Yes your $440,000 worth of credit lines shows PIF and paying multiple times per month is not working !
Maybe it is related to how much available credit you have that is making new apps start at a lower limit.
Cutting all your cards to 20k, and getting rid of 10 cards might make a new card start at 20k. (Just a joke)
Just trying to show that there are a lot of factors issuers use, and different views of what they look at.
I do believe PIF and paying multiple times per month hurts if one is on a mission to maximize CL's.
At the same time I believe nice CL's can be received with minimum spend, PIF and paying multiple times per month. (My own history with CC's)
Is it necessary or smart to maximize CL's is my question ?
It is one of the most sought after things on the Myfico forum and I have no understanding of why.
I cap all my cards at a level that is conservative for my income, credit scores and spend.
You sort of missed my point. Some lenders value my high credit score, thick file, and high income and give me starting limits that fall in the middle of the pack relative to my other scores. Then, other lenders give me limits that, compared to approvals posted my My Fico with profiles that may not be as strong as mine in some respects, have given me lower Starting Limits that surprised me. So yes, my TCL of $440K coupled with low posted monthly utilization is the factor that I most recently have identified as to why some lenders are more generous with other applicants based on other factors. I found that noteworthy and wanted to tell others about my experience. And yes, I'm (partially) on a mission to raise my credit limits, so that bolded sentence above applies.
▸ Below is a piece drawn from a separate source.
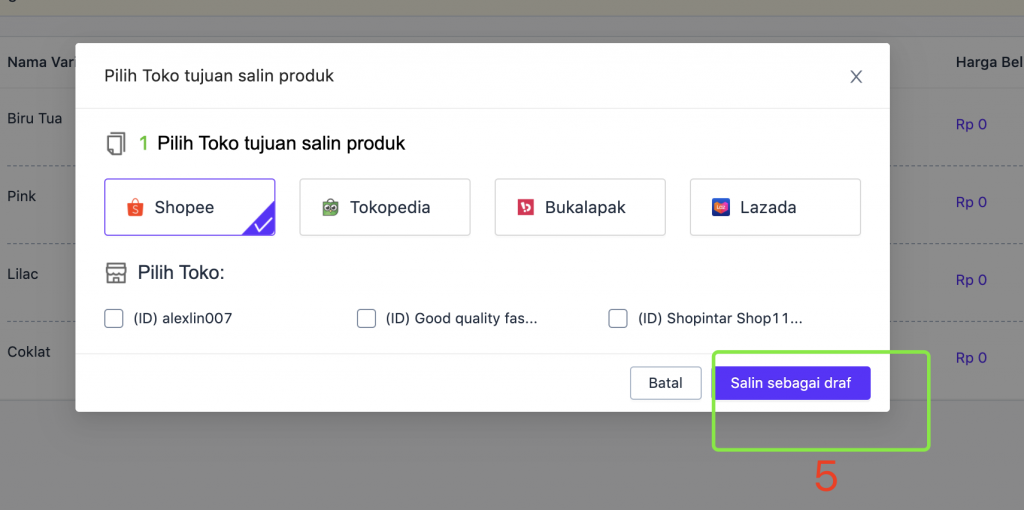Click the Lazada logo icon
Yes, high credit limits are a focus for many of us. If you like your conservative limits, there's nothing wrong with that. We all have our preferences and there is plenty of room for different schools of thought on My Fico. As I have often pointed out, there is a LOT of background information and data points about other members that we don't see or understand, so comparing different profiles, lifestyles, and circumstances can be a pointless exercise. I have several reasons for wanting to increase my limits as high as possible and I'm sure they are similar to many other My Fico members. I'll try to explain some of my thought processes.
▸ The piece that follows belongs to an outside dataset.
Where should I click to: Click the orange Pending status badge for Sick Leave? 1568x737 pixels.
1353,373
First, utilization padding. As I've worked on my credit, I have become increasingly aware of how much utilization is used to evaluate credit profiles, and I think the impact is much too exaggerated from the FICO standpoint. They give you "x" amount of credit to use, because that is what they think you can successfully manage, but then FICO lowers your score (uses it against you) if you run up balances, even though they know very little about your complete financial picture. Very frustrating!! So playing the game, utilization padding helps you to have a credit line of $20,000 meaning you can actually USE only $2,000 (about 10%) of it without sweating what you're doing to your score. I'll never need or use even 1/10th of my credit lines, but it's nice to have them high for that very reason.
Second, one of my credit score services mentioned that even though I had a very high FICO, that one factor holding me back from even higher was that my highest credit limit was lower than other people with similar scores. Hmmmm..... So that got me to investigating and learning how to increase credit limits even higher. I learned that it was true: my limits WERE lower. I hadn't been pushing lenders to give me the higher limits and once I got more pushy, they quickly obliged. In turn, my credit scores did go up somewhat higher. And I've learned that even my relatively high limits are not nearly as high as many other people, thanks to My Fico.
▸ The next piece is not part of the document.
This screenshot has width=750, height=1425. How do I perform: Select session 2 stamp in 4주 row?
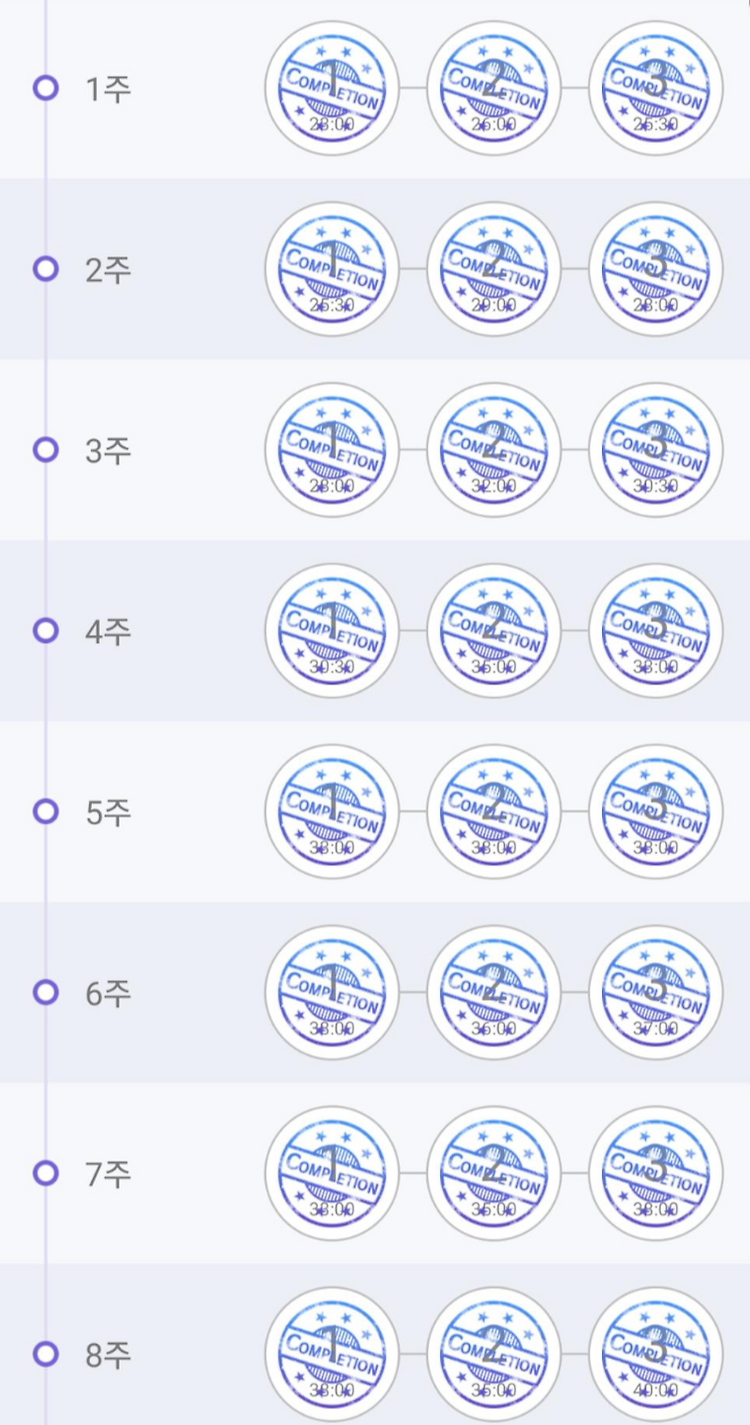click(x=494, y=631)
Three, my household disposable income has risen significantly in recent years, and we are able to afford higher spending. Even though we don't do it normally, it's nice to know if we want to splurge on a special vacation or other indulgence, that our credit limits will be there to support it safely. High credit limits are no longer a danger.
Four, I'm at a point in my life where I have high credit scores and high income, so I'm in the driver's seat more than I've ever been in my life regarding my credit accounts. It's fun to see how high I can drive my limits. I'm a few years away from retirement where it may be more difficult to increase my limits once my income drops, so I'd like to push my available credit as high as I can now which will give me more options in the future. Inflation will have a moderating effect on those high limits as I slip further into retirement.
Which brings up Five. I have enough decades of managing my credit that I trust my ability to handle high credit lines without screwing it up. I wouldn't recommend just anyone do what I and others have done. It's very risky for someone who is not disciplined and careful about their credit habits.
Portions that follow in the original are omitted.